元々アルバムとかで聴くと、もの凄く上手いギタリストなんだよ。やっとスティーリー・ダンの中で慣れてきたっていうかさ。どのソロをとっても素晴しかったな。
2000年のアルバム「Two Against Nature」からずっと関わっているけれども、スティーリー・ダンのツアー・メンバーの中では1番の古株になっちゃったみたい。今回は彼がバンマスとして紹介されてた。

 そして何よりもこのバンドを語る時に忘れてはならないのが「アレンジの妙」。どの曲も極限まで練られていて、かつプレイも素晴らしい。
アドリブとかフレージングのかっこよさのみならず、そこには同時にバッキングのカッコ良さもある。
例えば、12小節とか、6小節のソロを単にプレイするのではなく、そのソロをカッコ良く魅せる為の工夫や前後の流れがあるわけだ。
だからアレンジや曲の構成が、ものすごく勉強になるんだ。そのすべてが音楽的。だから、毎日でも観たくなっちゃう。

Steely Danというバンドはかなり聴き手を選ぶような気がする。例えば歌手であるならその人を評価する一番は声、あるいは歌のうまさ、曲の良さ。

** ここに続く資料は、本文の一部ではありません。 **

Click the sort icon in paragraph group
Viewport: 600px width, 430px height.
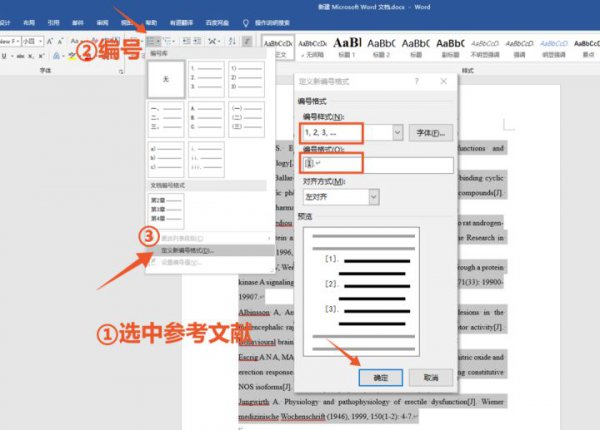[x=228, y=41]
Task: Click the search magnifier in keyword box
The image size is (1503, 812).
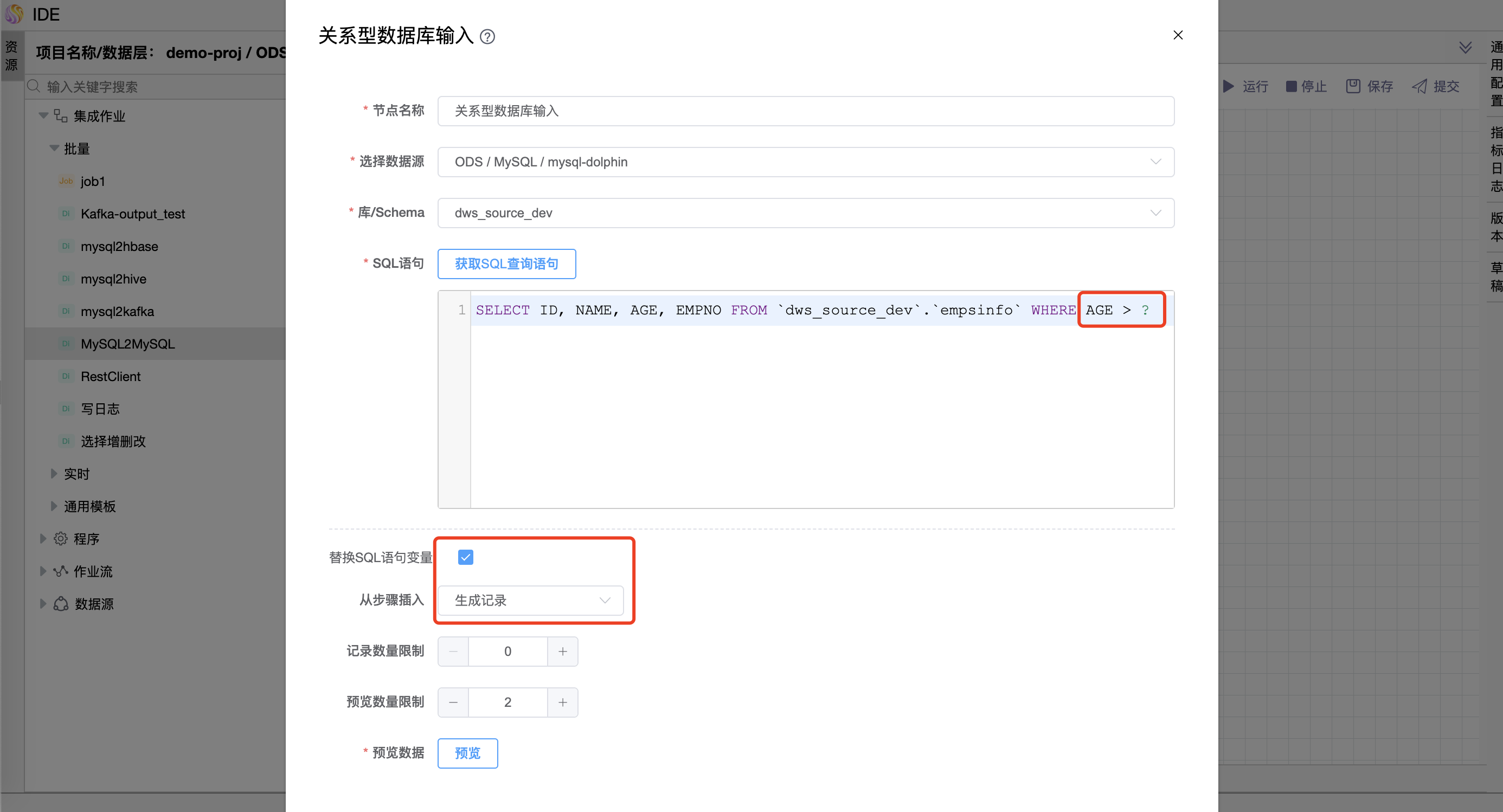Action: coord(33,86)
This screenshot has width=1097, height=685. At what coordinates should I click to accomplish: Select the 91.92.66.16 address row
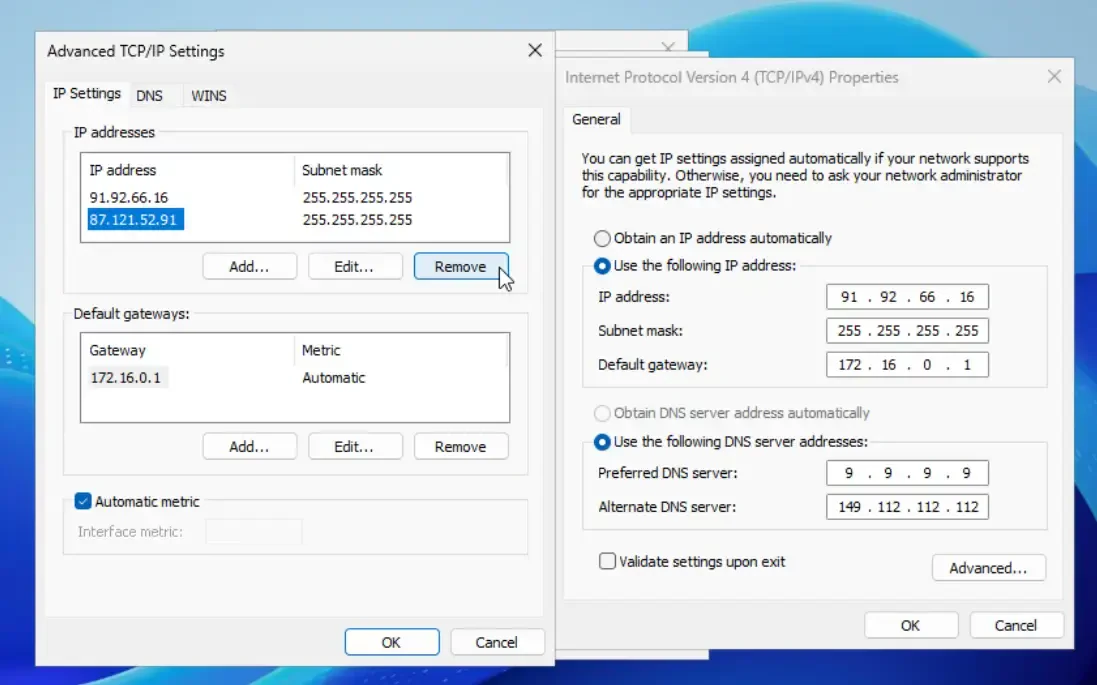point(129,198)
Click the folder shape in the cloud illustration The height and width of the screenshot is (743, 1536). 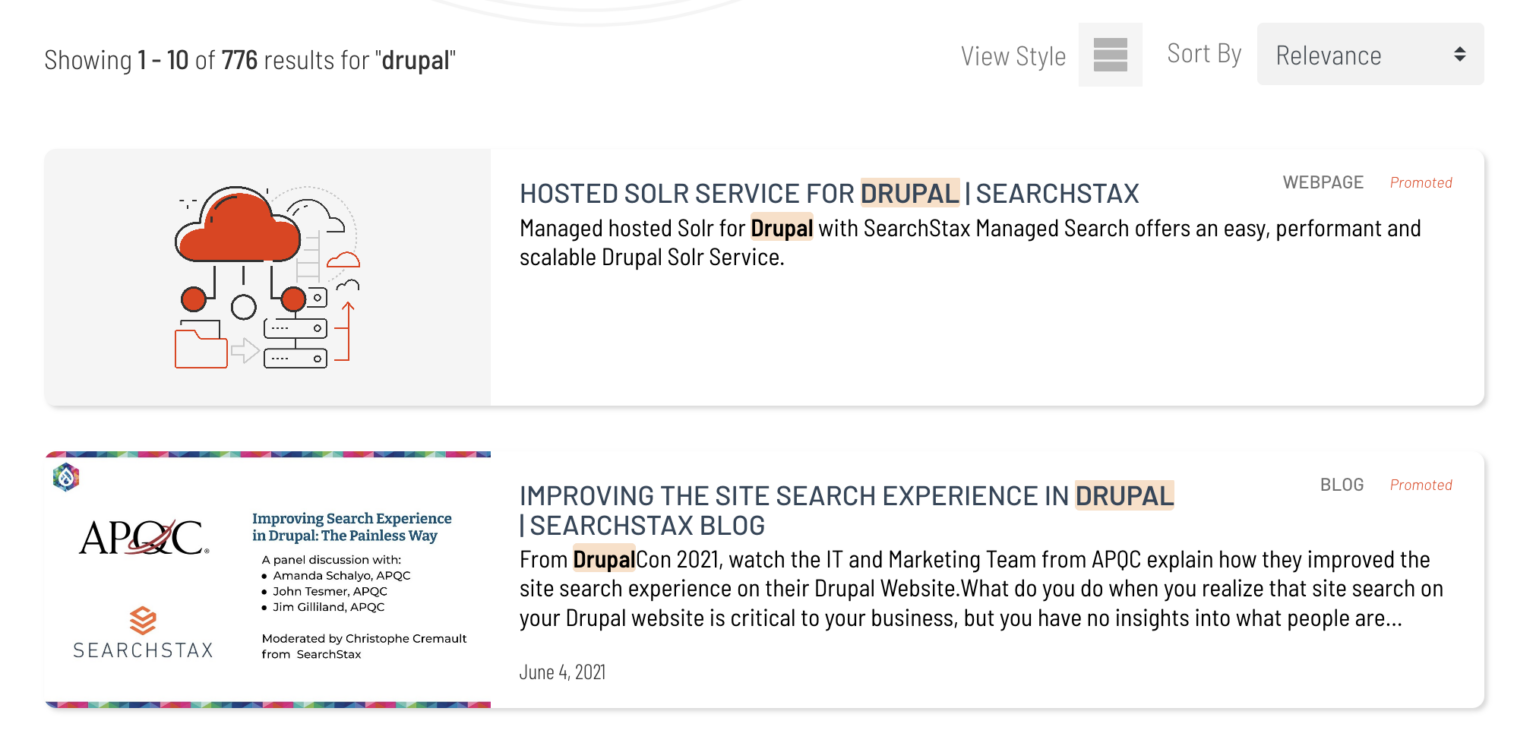(200, 349)
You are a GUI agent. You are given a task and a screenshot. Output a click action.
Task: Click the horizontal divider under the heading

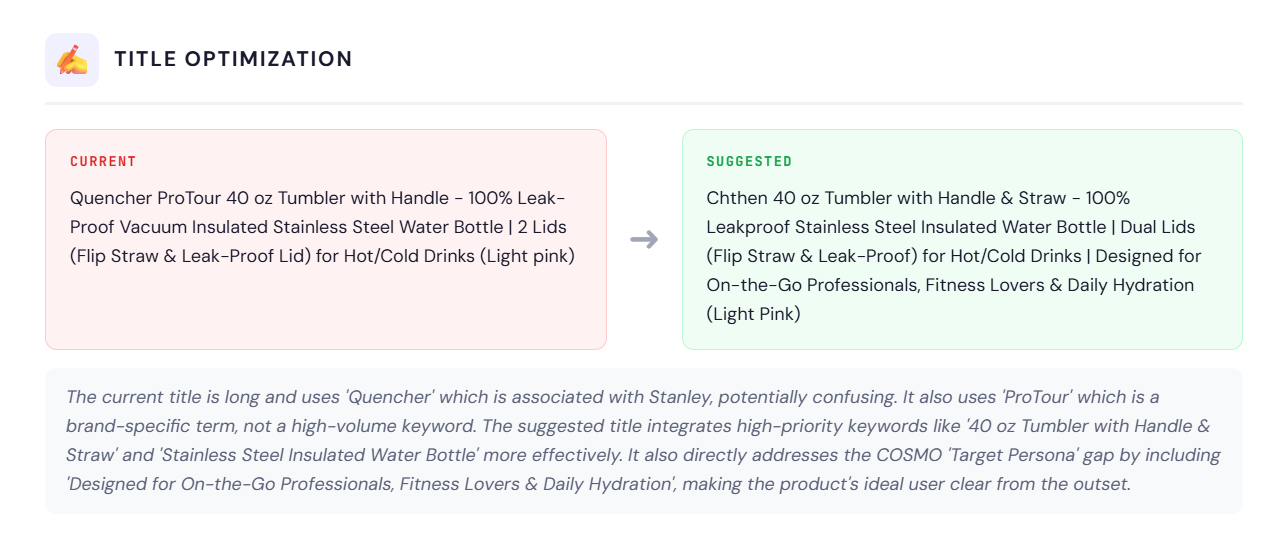pos(644,103)
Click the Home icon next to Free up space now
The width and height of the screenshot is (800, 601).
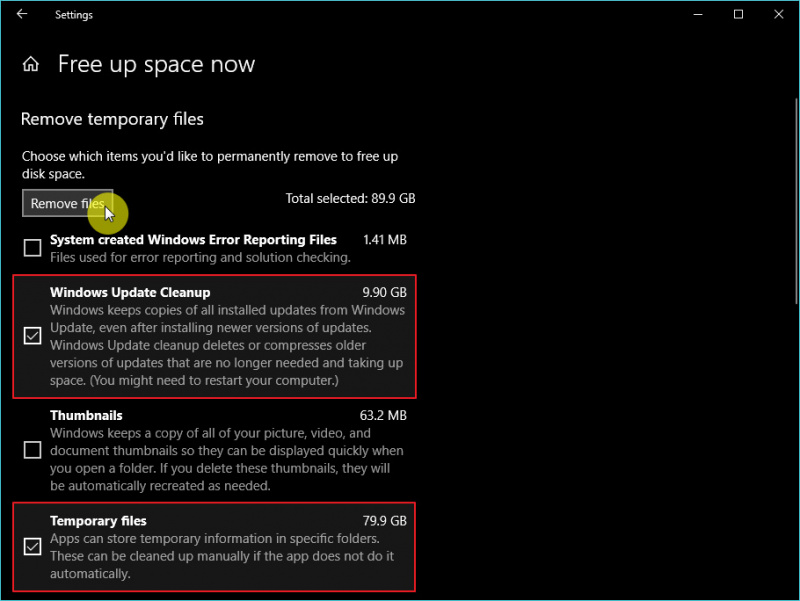pos(30,63)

好き嫌いはあっても、その評価は概ね同じようなものだろう。ところがSteely Danの場合、その人が聴いてきた音楽がかなり重要になると思う。
元々あったR&BあるいはJazzをベースに創り出されるそのサウンドは、それを知っているかどうかによって楽しみ方がかなり変わってくるだろう。
だからといって、決して気難しいだけの音楽ではない。ひたすら音楽に対して真摯であるだけのことなのだ。